Write the reaction items with the later levels already in mind. Relevance-to-job at Level 1 foreshadows the transfer question you will ask at Level 3 ("were you able to apply this?"). Content quality points at the specific competencies your Level 2 pre/post test will measure. When the reaction survey is designed as the opening move of the same instrument family — same ID, aligned constructs — you avoid re-contacting participants to reconcile mismatched surveys later.

Run the analysis in Sopact Sense

Once reactions are collected on the participant ID, paste this into the Sopact Assistant to turn raw feedback into a scored, themed, drop-off-aware read:

From this training feedback for [COHORT], code the open-ended responses into themes (content, facilitator, relevance, pace), give a reaction score per participant on their ID, rank the top two drivers of low satisfaction with a representative quote each, and flag reactions that predict drop-off.

Expected output: a per-participant reaction score joined to each ID; open-ended comments coded into the four themes with counts; the top two drivers of low satisfaction, each with a representative verbatim quote; and a flagged list of participants whose reaction pattern signals likely drop-off before Level 2. Input is the six-question reaction set on the participant ID; output is a scored, themed reaction table you can hand to the facilitator and carry into the Level 2 analysis.

GRADE: green | scored + themed + drop-off flags | needs a second cohort to confirm predictors; amber | scores + themes, weak drop-off signal | thin open-ended responses; red | average stars only | no ID, comments ignored, anonymous.

A Green result gives you a reaction score, coded themes, and drop-off flags all on the participant ID. Amber means you have scores and themes but too few open-ended comments to trust the driver ranking. Red is the classic anonymous smile sheet: an average star rating, no ID, and no way to connect reaction to anything that follows.

Tricks, tips, and troubleshooting

Read the comments, not just the stars. A 4.2 average hides which sessions and which drivers are weak. The open-ended "most and least useful" field, coded into themes, is where the actionable signal lives — always analyze it alongside the score.

Do not make it anonymous. Anonymity feels safe but it severs reaction from every later level. Without the participant ID you can never ask whether a poor reaction predicted no behavior change. Collect on the ID; protect confidentiality in how you report, not in how you collect.

Reuse the same scale you will use later. Keep the 1–5 scale consistent across the reaction survey and the constructs you carry into Levels 2–4, so scores stay comparable across waves and Sopact Sense can trend them on one record instead of reconciling different scales.

Frequently asked questions

What questions should a training feedback survey include?

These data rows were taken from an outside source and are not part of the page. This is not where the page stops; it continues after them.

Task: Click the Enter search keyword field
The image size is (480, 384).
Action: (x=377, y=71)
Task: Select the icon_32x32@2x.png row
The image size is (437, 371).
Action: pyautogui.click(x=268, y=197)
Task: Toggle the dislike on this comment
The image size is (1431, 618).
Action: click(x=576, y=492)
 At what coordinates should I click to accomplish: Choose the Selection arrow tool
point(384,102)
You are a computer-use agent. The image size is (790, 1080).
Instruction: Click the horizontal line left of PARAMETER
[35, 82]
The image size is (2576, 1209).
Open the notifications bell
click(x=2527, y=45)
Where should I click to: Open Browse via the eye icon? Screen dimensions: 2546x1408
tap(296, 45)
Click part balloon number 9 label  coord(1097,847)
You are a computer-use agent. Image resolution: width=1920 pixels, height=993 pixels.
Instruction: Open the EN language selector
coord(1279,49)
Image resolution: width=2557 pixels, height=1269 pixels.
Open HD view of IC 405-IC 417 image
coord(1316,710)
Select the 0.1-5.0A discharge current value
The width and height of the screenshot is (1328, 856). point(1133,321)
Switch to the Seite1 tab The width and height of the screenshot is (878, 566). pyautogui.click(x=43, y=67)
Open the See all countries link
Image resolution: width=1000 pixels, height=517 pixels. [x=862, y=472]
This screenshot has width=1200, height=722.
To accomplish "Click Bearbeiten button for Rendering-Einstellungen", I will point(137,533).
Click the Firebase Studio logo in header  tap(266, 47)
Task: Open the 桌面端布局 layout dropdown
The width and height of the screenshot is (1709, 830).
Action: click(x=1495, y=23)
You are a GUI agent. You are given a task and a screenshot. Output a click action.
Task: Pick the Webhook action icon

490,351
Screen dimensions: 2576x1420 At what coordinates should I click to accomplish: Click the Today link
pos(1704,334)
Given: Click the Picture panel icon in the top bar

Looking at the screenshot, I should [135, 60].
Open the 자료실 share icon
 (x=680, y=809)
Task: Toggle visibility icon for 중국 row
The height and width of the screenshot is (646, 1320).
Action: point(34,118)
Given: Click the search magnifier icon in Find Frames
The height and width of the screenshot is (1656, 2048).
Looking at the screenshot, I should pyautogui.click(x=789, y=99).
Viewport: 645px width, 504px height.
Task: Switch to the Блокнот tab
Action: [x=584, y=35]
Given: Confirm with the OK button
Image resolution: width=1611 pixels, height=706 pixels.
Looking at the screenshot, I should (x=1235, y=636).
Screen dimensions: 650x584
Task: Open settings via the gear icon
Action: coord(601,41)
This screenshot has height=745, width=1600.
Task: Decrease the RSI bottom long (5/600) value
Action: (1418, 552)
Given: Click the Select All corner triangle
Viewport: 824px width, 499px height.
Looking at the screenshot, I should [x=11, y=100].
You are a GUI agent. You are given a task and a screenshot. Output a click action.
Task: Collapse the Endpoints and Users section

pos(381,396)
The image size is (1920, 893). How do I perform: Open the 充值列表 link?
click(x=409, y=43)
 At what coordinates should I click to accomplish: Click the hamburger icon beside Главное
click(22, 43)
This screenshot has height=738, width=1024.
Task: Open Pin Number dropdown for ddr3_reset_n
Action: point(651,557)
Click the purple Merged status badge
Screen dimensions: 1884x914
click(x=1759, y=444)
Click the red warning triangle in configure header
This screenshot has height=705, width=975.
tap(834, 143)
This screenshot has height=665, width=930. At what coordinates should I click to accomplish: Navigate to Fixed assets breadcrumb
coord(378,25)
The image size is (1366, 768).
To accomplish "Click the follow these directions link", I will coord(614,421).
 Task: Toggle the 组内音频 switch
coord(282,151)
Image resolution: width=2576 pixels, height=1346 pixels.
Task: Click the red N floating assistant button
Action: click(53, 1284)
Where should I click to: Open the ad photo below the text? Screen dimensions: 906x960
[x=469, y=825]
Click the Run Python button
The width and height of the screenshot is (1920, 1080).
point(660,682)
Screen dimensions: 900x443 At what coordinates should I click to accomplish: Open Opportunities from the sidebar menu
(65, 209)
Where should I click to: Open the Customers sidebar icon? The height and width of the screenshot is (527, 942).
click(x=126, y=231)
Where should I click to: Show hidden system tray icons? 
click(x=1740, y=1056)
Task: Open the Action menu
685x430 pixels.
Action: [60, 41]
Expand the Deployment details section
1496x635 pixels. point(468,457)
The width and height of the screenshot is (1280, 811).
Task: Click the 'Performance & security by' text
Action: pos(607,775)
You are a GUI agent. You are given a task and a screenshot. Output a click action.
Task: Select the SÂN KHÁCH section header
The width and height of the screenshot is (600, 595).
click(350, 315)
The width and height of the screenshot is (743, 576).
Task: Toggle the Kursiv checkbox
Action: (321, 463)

Five closed questions on a shared 1–5 scale — relevance to job, content quality, facilitator effectiveness, pace, and likelihood to recommend — plus one open-ended "what was most and least useful." Six questions total keeps it under two minutes and still supports a full driver analysis.

Should a training feedback survey be anonymous?

No. Tie every response to the persistent participant ID. Anonymity breaks the link between reaction and later learning and behavior, so you lose the ability to see whether a low reaction score predicted drop-off or a weak Level 2 gain. Confidentiality belongs in reporting, not in collection.

How does a Level 1 reaction survey connect to Kirkpatrick Levels 2–4?

By sharing one participant ID and aligned constructs. Reaction sits on the same record as the Level 2 pre/post learning scores, the Level 3 behavior follow-up, and the Level 4 result, so Sopact Sense can correlate them directly — no manual survey merge required.